Moths, moths, everywhere . . . We have been getting a number of reports of one inch gray moths in flowerbeds, lawns and even on sides of houses. Most of them are adult true armyworm moths. They fly or blow up from southern states. We always have some but this year the numbers seem very high. Armyworms are a type of cutworm moth (Noctuidae). Adults feed on the nectar of flowers and are harmless. They are strongly attracted to lights at night and often drawn into garages and porches. The caterpillars are grass-feeding insects. Farmers will have to watch weedy cornfields and grain fields for feeding activity in about two weeks.
Cankerworm

CANKERWORM

This is cankerworm season. Canker worms are green or black inchworms that feed on many broad-leaved tress including oak, birch, elm, maple, and apple. When the worms are full grown (a little over an inch long.) They will hang down from a silk thread as they try to reach the ground. This will happen from now until the early part of June. They transform into moths. The females are wingless and must crawl back onto the trees to lay eggs. This will happen in November for the fall cankerworm and next March for the spring canker worm. Large numbers can strip trees, but the trees will leaf out again during mid June.
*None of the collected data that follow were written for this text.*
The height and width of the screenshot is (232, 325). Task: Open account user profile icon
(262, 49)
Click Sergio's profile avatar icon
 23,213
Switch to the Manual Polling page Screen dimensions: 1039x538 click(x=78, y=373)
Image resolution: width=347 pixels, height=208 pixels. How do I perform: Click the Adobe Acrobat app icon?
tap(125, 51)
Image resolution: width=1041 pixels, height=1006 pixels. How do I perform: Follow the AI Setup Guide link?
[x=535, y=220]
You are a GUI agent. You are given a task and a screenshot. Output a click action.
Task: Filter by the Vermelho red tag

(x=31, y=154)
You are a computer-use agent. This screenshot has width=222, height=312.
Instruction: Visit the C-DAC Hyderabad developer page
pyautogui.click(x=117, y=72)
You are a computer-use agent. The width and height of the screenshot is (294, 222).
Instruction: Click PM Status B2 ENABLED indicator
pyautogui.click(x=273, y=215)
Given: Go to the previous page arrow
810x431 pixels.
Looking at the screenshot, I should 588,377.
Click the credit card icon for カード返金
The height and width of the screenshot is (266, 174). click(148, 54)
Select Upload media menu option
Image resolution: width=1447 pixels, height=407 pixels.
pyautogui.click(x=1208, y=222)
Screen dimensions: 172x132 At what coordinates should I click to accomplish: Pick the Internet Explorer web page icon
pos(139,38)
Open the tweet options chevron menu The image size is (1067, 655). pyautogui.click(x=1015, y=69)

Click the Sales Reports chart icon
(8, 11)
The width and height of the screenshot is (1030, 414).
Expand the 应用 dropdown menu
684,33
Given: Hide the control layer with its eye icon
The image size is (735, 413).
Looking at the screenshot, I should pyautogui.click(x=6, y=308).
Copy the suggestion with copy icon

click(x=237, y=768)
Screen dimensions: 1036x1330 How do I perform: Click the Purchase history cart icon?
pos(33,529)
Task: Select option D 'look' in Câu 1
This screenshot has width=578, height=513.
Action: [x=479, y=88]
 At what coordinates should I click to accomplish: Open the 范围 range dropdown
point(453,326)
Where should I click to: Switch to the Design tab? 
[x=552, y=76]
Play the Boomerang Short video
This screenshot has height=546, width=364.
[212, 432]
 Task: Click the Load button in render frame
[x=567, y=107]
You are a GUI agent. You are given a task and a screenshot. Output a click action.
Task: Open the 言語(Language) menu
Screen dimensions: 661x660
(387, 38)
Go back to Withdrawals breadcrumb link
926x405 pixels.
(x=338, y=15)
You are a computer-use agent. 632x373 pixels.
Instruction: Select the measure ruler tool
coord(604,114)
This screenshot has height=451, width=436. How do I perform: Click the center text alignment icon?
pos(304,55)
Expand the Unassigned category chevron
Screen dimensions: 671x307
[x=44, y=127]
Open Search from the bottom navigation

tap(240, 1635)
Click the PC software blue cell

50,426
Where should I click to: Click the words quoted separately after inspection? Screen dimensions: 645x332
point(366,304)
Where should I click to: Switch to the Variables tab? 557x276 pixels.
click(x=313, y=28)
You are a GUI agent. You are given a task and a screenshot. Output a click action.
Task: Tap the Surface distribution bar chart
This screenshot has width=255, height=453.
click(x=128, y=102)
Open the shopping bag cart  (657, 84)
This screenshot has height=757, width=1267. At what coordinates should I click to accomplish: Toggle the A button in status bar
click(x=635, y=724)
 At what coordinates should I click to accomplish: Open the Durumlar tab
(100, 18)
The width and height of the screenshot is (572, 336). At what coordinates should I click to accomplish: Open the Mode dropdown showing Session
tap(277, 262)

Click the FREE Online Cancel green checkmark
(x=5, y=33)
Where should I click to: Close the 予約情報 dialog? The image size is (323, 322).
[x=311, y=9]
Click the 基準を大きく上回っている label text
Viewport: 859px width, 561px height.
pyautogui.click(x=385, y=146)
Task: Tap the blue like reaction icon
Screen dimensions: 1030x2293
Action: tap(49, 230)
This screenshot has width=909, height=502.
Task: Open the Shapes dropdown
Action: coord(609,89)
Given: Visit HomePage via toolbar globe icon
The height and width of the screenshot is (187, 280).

For more background see http://www1.uwex.edu/ces/pubs/pdf/A3178.PDF.
Common Stalk Borer

STALKBORER

Common Stalk Borer is a stripped caterpillar that will bore into the stems of tomatoes, peppers, potato, raspberry, and many flowering plants. Anything big enough to allow it to live inside the stem can be attacked. Plants start to wilt and die in early June, but now is the time to stop this insect. Eggs were laid last September in grassy weeds, they are now hatching, and the larvae will begin looking for plants to bore into. If you have had problems with stalkborer migrating from grassy fencerows and field edges, the next w weeks is the time to spray permethrin to kill the larvae before they get into plants. Once inside a stem, only two bricks smashed together will kill them.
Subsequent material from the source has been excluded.